▶ _Study text_:
────────────────────
IRI’s Crawford also sees changing purchase patterns. “As consumers look to save money during these pressured times, they will exhibit various value shopping behaviors to reduce spending, such as switching to private label brands, trading out of expensive food categories and consuming more at home versus away from home,” he says.

“Private-label” products are those frequently labeled and marketed under a retailer’s name, usually at a lower cost and differentiated from “branded” products labeled and marketed under the manufacturer’s name.

Crawford says that in early 2023, private-label sales are outpacing sales of branded products in 13 of the 15 categories that IRI tracks in its Dairy15 report.

“That completely reversed the trend seen in 2021, when private labels outpaced brands in only four categories. This trend indicates consumers' growing acceptance and trust in private-label products. It is worth noting that private-label use is likely to remain elevated in select categories where consumers are familiar with it, but it is unlikely to make further inroads in areas where brands are strong. This is because consumers tend to have strong loyalty and trust in certain brands, especially in categories where quality and taste are important factors,” Crawford says.
────────────────────
▶ _Supplied material_:
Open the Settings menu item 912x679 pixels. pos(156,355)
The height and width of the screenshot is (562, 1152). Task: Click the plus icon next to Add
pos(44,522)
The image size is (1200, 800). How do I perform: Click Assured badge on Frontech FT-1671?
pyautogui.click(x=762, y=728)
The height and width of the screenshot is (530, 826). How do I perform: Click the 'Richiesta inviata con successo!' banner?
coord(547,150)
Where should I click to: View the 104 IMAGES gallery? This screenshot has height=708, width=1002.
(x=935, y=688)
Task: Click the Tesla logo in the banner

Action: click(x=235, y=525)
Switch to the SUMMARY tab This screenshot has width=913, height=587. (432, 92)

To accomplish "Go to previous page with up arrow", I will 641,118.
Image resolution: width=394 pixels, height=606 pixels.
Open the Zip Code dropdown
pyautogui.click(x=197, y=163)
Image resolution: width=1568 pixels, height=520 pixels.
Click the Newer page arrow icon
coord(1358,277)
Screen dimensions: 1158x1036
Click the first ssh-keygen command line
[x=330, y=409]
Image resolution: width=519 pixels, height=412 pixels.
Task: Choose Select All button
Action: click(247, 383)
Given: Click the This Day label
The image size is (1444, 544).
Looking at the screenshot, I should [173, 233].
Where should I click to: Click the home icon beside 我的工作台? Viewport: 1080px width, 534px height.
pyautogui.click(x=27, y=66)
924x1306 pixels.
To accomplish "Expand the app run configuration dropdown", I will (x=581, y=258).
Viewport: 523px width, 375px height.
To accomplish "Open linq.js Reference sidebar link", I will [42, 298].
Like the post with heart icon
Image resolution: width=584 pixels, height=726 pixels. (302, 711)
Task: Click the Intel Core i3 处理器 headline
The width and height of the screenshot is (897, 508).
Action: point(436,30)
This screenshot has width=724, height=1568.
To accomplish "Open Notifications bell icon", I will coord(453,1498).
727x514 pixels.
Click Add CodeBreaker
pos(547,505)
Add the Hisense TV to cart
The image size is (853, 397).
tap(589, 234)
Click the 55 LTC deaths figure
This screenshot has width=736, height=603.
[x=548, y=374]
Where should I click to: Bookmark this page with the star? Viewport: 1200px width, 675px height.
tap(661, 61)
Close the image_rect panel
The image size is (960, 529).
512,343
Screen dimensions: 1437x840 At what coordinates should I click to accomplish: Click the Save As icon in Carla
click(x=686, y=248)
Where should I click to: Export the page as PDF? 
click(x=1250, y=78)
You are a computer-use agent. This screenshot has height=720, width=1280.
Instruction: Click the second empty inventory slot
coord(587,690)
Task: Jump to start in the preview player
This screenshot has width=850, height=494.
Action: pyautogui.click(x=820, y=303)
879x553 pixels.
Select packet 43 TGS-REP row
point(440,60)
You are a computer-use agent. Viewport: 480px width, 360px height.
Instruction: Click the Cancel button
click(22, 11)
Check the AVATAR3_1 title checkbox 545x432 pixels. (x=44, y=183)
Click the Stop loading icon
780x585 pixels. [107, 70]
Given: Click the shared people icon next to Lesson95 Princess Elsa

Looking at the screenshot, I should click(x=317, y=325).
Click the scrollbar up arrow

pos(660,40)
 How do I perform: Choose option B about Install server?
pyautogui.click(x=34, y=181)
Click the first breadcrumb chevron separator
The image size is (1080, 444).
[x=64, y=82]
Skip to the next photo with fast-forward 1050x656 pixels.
────────────────────
▶ _Problems to solve_:
1. According to the private-label text, in how many of the 15 categories in IRI's Dairy15 report were private-label sales outpacing branded sales in early 2023?
2. From the private-label text, write out the part that opens with the words containing "IRI’s Crawford also" and closes with "the manufacturer’s name.".
3. Do these statements agree with the private-label text? Answer yes or no for each, quoting the words of the text that decide it.
(a) In 2021, private labels outpaced brands in only four categories.
(b) Private-label products are usually marketed under the manufacturer's name.
(c) Crawford expects private labels to make further inroads in categories where brands are strong.

▶ _Written responses_:
1. In 13 of the 15 categories.

2.
IRI’s Crawford also sees changing purchase patterns. “As consumers look to save money during these pressured times, they will exhibit various value shopping behaviors to reduce spending, such as switching to private label brands, trading out of expensive food categories and consuming more at home versus away from home,” he says.

“Private-label” products are those frequently labeled and marketed under a retailer’s name, usually at a lower cost and differentiated from “branded” products labeled and marketed under the manufacturer’s name.

3.
(a) Yes: "in 2021, when private labels outpaced brands in only four categories"
(b) No: "labeled and marketed under a retailer’s name"
(c) No: "it is unlikely to make further inroads in areas where brands are strong"